*Written instruction*: Copy everything from the line containing "Given: Open the Collective icon" down to the end of the listing, switching "Collective" to "Community" and leaving the rest unchanged. Omit the pictures.

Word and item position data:
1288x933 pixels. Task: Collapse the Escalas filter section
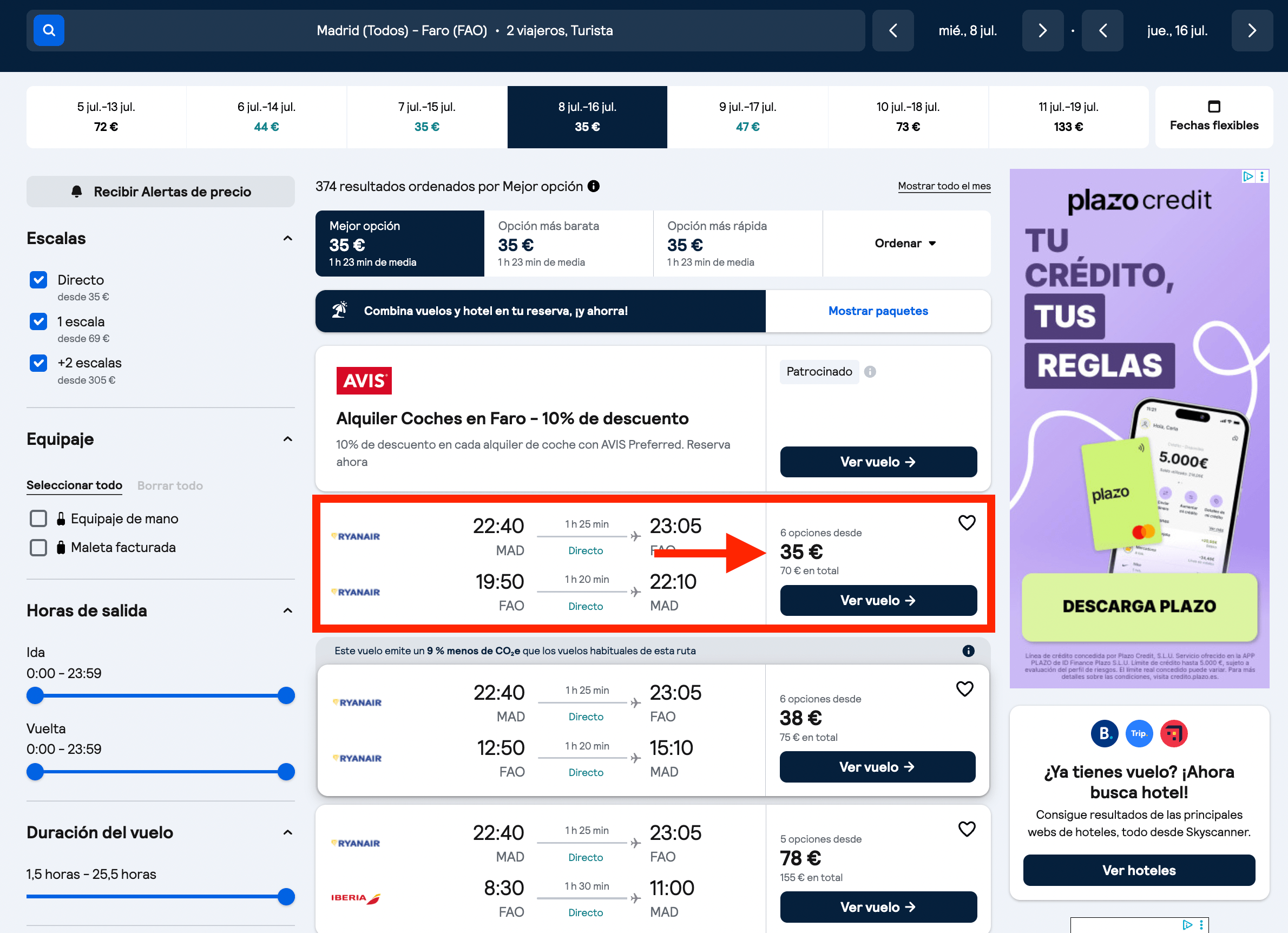pyautogui.click(x=288, y=239)
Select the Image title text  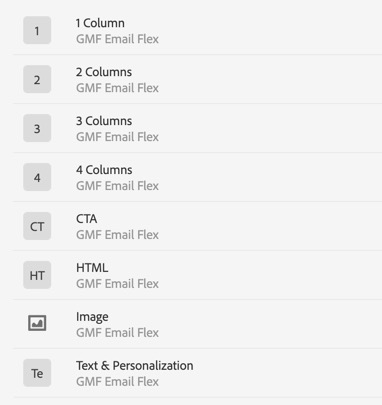pyautogui.click(x=92, y=317)
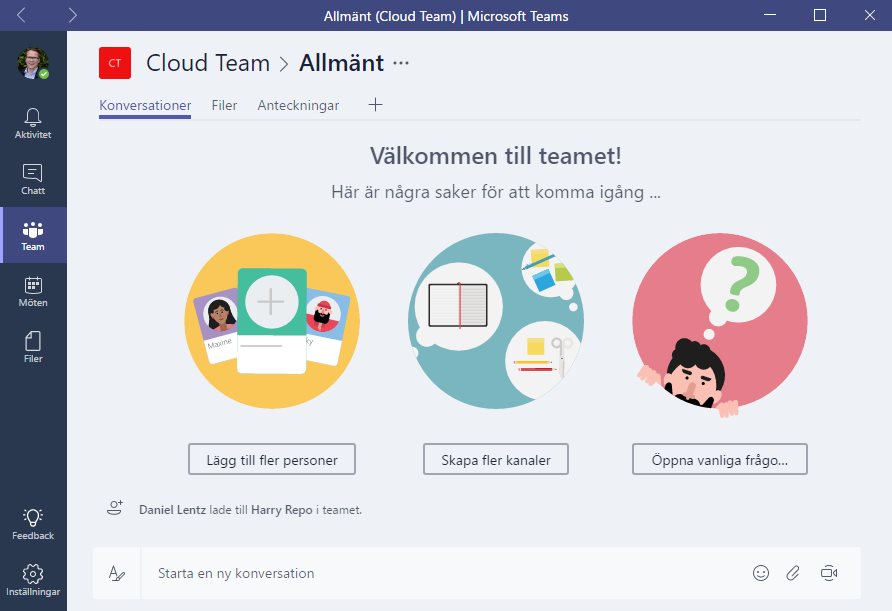Screen dimensions: 892x611
Task: Attach a file with the paperclip icon
Action: [x=794, y=573]
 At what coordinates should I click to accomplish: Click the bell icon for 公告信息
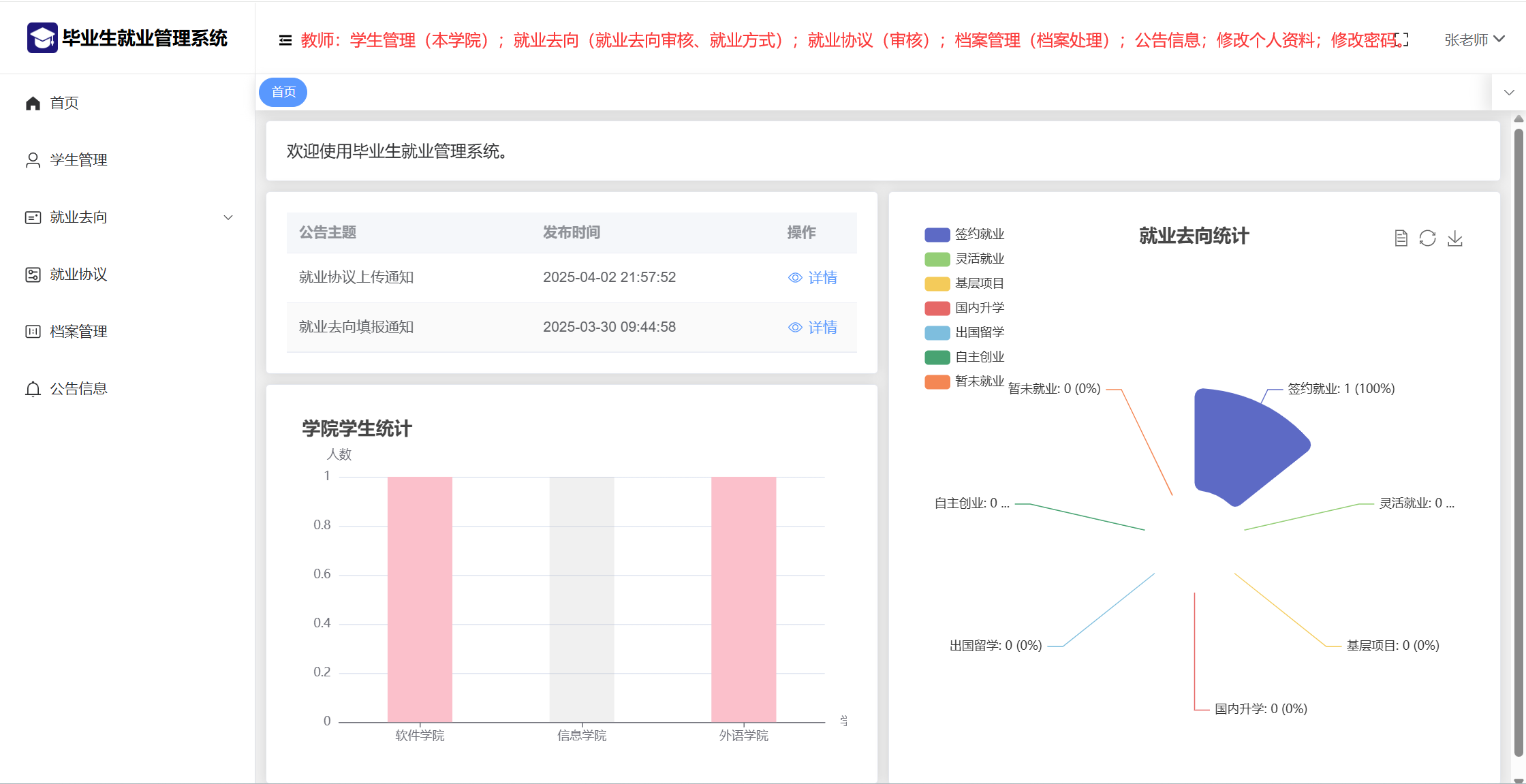33,389
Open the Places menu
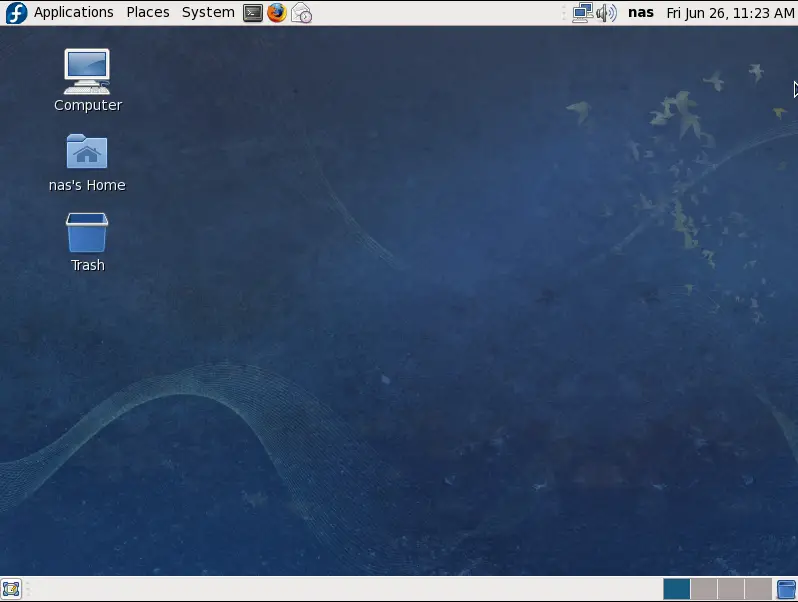Image resolution: width=798 pixels, height=602 pixels. (147, 13)
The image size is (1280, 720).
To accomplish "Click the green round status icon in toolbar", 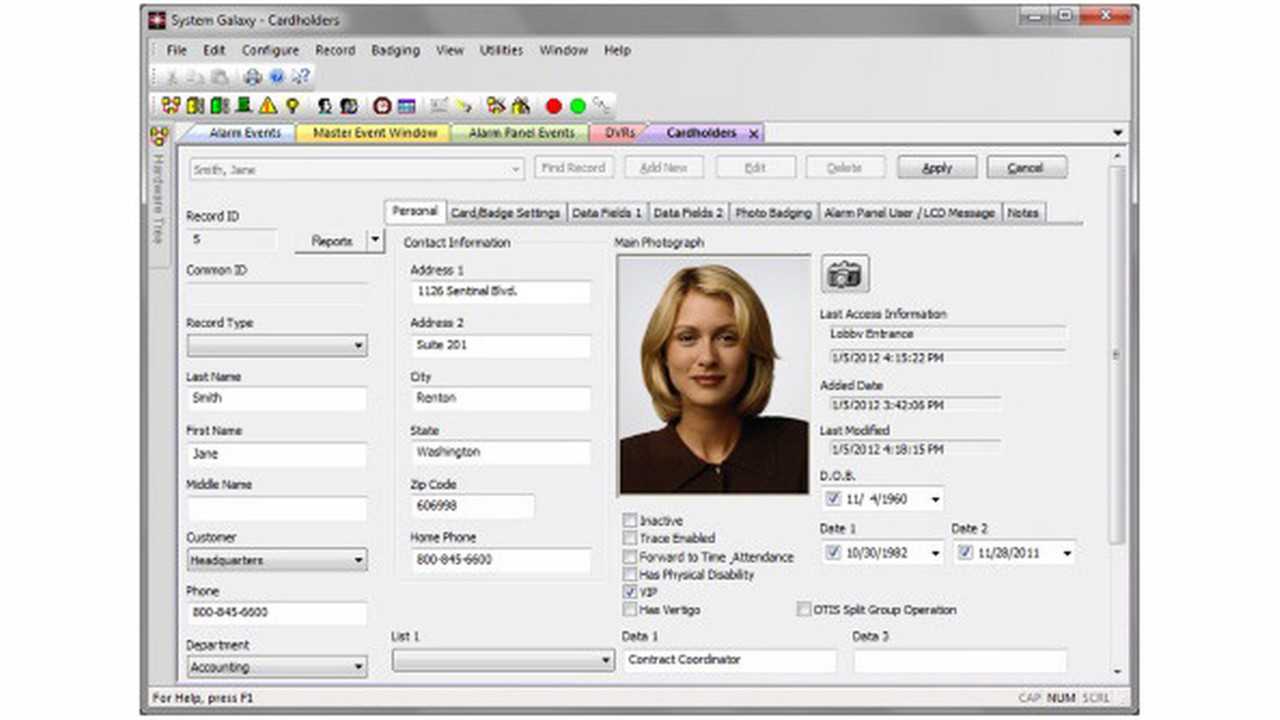I will (577, 105).
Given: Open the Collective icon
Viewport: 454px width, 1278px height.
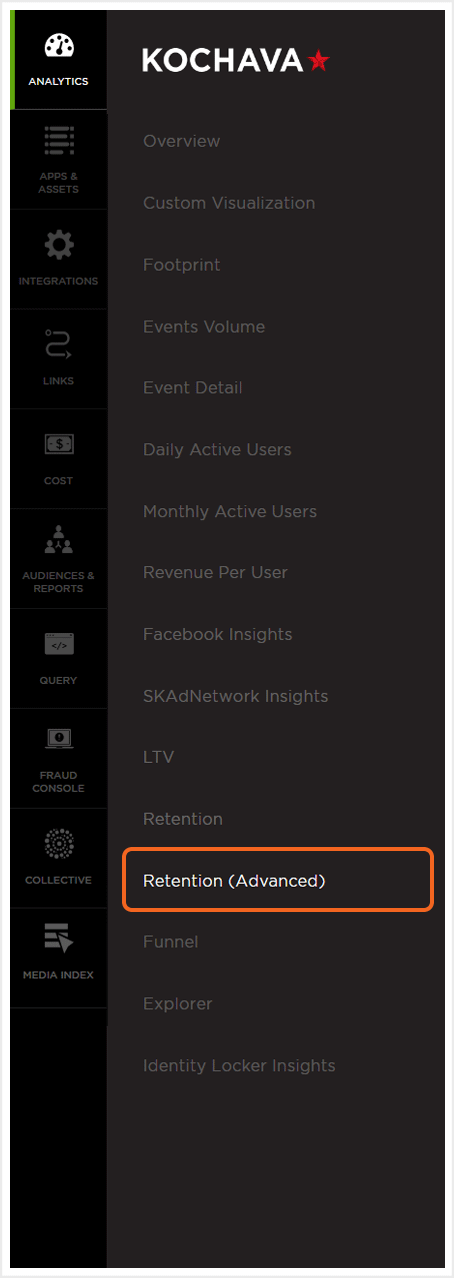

*Reply to the task*:
Given: Open the Community icon
Viewport: 454px width, 1278px height.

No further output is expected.